BEGIN

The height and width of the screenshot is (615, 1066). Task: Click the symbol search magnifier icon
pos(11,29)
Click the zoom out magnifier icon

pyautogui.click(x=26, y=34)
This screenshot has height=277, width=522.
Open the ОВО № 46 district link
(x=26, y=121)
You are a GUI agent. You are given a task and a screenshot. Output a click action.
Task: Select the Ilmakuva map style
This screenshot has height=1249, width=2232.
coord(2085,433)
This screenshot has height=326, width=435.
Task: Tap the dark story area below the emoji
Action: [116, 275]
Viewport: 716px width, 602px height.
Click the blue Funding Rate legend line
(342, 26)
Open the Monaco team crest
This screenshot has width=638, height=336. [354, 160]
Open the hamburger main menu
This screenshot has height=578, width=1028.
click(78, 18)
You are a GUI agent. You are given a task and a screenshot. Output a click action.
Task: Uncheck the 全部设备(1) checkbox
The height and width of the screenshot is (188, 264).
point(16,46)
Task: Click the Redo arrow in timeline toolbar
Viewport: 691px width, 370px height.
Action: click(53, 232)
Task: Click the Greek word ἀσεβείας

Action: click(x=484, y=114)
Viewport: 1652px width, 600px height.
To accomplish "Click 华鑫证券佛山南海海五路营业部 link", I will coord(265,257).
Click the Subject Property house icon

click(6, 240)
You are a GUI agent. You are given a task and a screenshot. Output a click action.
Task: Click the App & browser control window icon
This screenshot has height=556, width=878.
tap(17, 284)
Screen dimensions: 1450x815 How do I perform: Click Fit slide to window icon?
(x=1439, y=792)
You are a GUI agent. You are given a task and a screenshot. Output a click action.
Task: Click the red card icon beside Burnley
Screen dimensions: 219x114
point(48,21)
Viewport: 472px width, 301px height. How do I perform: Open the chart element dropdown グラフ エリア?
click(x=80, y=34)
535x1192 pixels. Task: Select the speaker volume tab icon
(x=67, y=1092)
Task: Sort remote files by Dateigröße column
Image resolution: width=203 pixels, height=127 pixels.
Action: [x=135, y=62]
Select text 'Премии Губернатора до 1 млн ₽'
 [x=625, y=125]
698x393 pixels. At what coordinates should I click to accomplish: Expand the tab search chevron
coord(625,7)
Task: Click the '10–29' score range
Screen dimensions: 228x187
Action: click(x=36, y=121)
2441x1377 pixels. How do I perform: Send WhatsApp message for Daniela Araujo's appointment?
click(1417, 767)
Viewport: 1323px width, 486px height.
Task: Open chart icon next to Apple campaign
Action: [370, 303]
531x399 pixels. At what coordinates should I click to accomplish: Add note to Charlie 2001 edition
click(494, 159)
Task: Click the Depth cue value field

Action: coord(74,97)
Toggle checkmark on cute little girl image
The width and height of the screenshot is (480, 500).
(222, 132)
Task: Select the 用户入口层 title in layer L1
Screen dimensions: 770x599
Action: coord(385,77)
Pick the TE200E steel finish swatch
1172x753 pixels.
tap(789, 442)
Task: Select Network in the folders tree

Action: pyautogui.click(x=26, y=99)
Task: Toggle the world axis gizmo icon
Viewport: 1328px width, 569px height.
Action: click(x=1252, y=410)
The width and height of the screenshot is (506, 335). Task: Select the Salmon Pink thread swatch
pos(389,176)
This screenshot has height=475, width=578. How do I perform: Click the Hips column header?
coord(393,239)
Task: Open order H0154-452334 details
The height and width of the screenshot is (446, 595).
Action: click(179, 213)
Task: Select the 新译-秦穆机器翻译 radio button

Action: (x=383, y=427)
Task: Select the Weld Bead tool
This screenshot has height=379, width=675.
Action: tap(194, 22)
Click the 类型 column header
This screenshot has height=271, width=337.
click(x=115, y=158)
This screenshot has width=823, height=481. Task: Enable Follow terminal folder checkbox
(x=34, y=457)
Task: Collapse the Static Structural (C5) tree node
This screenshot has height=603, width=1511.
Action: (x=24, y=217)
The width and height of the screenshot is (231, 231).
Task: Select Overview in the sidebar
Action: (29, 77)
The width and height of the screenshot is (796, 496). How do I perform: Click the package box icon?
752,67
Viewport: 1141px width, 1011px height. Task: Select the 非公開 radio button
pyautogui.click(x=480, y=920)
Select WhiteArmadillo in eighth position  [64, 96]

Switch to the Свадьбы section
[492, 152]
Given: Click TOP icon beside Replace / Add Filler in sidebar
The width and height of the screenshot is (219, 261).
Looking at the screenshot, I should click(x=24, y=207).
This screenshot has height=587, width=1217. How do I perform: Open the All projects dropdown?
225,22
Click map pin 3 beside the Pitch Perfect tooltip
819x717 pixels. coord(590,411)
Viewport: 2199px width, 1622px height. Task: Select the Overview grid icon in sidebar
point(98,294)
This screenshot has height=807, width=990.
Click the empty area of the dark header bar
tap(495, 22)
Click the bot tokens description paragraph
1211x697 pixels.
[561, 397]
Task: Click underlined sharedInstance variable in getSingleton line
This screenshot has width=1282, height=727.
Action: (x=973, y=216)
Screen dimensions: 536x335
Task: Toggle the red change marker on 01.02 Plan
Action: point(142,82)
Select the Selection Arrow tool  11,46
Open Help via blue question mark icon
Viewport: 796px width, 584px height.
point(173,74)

END

Please repeat all of the entries above exactly, with nothing changed.

The height and width of the screenshot is (615, 1066). Task: Click the symbol search magnifier icon
pos(11,29)
Click the zoom out magnifier icon

pyautogui.click(x=26, y=34)
This screenshot has height=277, width=522.
Open the ОВО № 46 district link
(x=26, y=121)
You are a GUI agent. You are given a task and a screenshot. Output a click action.
Task: Select the Ilmakuva map style
This screenshot has height=1249, width=2232.
coord(2085,433)
This screenshot has height=326, width=435.
Task: Tap the dark story area below the emoji
Action: [116, 275]
Viewport: 716px width, 602px height.
Click the blue Funding Rate legend line
(342, 26)
Open the Monaco team crest
This screenshot has width=638, height=336. [354, 160]
Open the hamburger main menu
This screenshot has height=578, width=1028.
click(78, 18)
You are a GUI agent. You are given a task and a screenshot. Output a click action.
Task: Uncheck the 全部设备(1) checkbox
The height and width of the screenshot is (188, 264).
point(16,46)
Task: Click the Redo arrow in timeline toolbar
Viewport: 691px width, 370px height.
Action: click(53, 232)
Task: Click the Greek word ἀσεβείας

Action: click(x=484, y=114)
Viewport: 1652px width, 600px height.
To accomplish "Click 华鑫证券佛山南海海五路营业部 link", I will coord(265,257).
Click the Subject Property house icon

click(6, 240)
You are a GUI agent. You are given a task and a screenshot. Output a click action.
Task: Click the App & browser control window icon
This screenshot has height=556, width=878.
tap(17, 284)
Screen dimensions: 1450x815 How do I perform: Click Fit slide to window icon?
(x=1439, y=792)
You are a GUI agent. You are given a task and a screenshot. Output a click action.
Task: Click the red card icon beside Burnley
Screen dimensions: 219x114
point(48,21)
Viewport: 472px width, 301px height. How do I perform: Open the chart element dropdown グラフ エリア?
click(x=80, y=34)
535x1192 pixels. Task: Select the speaker volume tab icon
(x=67, y=1092)
Task: Sort remote files by Dateigröße column
Image resolution: width=203 pixels, height=127 pixels.
Action: [x=135, y=62]
Select text 'Премии Губернатора до 1 млн ₽'
 [x=625, y=125]
698x393 pixels. At what coordinates should I click to accomplish: Expand the tab search chevron
coord(625,7)
Task: Click the '10–29' score range
Screen dimensions: 228x187
Action: click(x=36, y=121)
2441x1377 pixels. How do I perform: Send WhatsApp message for Daniela Araujo's appointment?
click(1417, 767)
Viewport: 1323px width, 486px height.
Task: Open chart icon next to Apple campaign
Action: [370, 303]
531x399 pixels. At what coordinates should I click to accomplish: Add note to Charlie 2001 edition
click(494, 159)
Task: Click the Depth cue value field

Action: coord(74,97)
Toggle checkmark on cute little girl image
The width and height of the screenshot is (480, 500).
(222, 132)
Task: Select the 用户入口层 title in layer L1
Screen dimensions: 770x599
Action: coord(385,77)
Pick the TE200E steel finish swatch
1172x753 pixels.
tap(789, 442)
Task: Select Network in the folders tree

Action: pyautogui.click(x=26, y=99)
Task: Toggle the world axis gizmo icon
Viewport: 1328px width, 569px height.
Action: click(x=1252, y=410)
The width and height of the screenshot is (506, 335). Task: Select the Salmon Pink thread swatch
pos(389,176)
This screenshot has height=475, width=578. How do I perform: Click the Hips column header?
coord(393,239)
Task: Open order H0154-452334 details
The height and width of the screenshot is (446, 595).
Action: click(179, 213)
Task: Select the 新译-秦穆机器翻译 radio button

Action: (x=383, y=427)
Task: Select the Weld Bead tool
This screenshot has height=379, width=675.
Action: tap(194, 22)
Click the 类型 column header
This screenshot has height=271, width=337.
click(x=115, y=158)
This screenshot has width=823, height=481. Task: Enable Follow terminal folder checkbox
(x=34, y=457)
Task: Collapse the Static Structural (C5) tree node
This screenshot has height=603, width=1511.
Action: (x=24, y=217)
The width and height of the screenshot is (231, 231).
Task: Select Overview in the sidebar
Action: (29, 77)
The width and height of the screenshot is (796, 496). How do I perform: Click the package box icon?
752,67
Viewport: 1141px width, 1011px height. Task: Select the 非公開 radio button
pyautogui.click(x=480, y=920)
Select WhiteArmadillo in eighth position  [64, 96]

Switch to the Свадьбы section
[492, 152]
Given: Click TOP icon beside Replace / Add Filler in sidebar
The width and height of the screenshot is (219, 261).
Looking at the screenshot, I should click(x=24, y=207).
This screenshot has height=587, width=1217. How do I perform: Open the All projects dropdown?
225,22
Click map pin 3 beside the Pitch Perfect tooltip
819x717 pixels. coord(590,411)
Viewport: 2199px width, 1622px height. Task: Select the Overview grid icon in sidebar
point(98,294)
This screenshot has height=807, width=990.
Click the empty area of the dark header bar
tap(495, 22)
Click the bot tokens description paragraph
1211x697 pixels.
[561, 397]
Task: Click underlined sharedInstance variable in getSingleton line
This screenshot has width=1282, height=727.
Action: (x=973, y=216)
Screen dimensions: 536x335
Task: Toggle the red change marker on 01.02 Plan
Action: point(142,82)
Select the Selection Arrow tool  11,46
Open Help via blue question mark icon
Viewport: 796px width, 584px height.
point(173,74)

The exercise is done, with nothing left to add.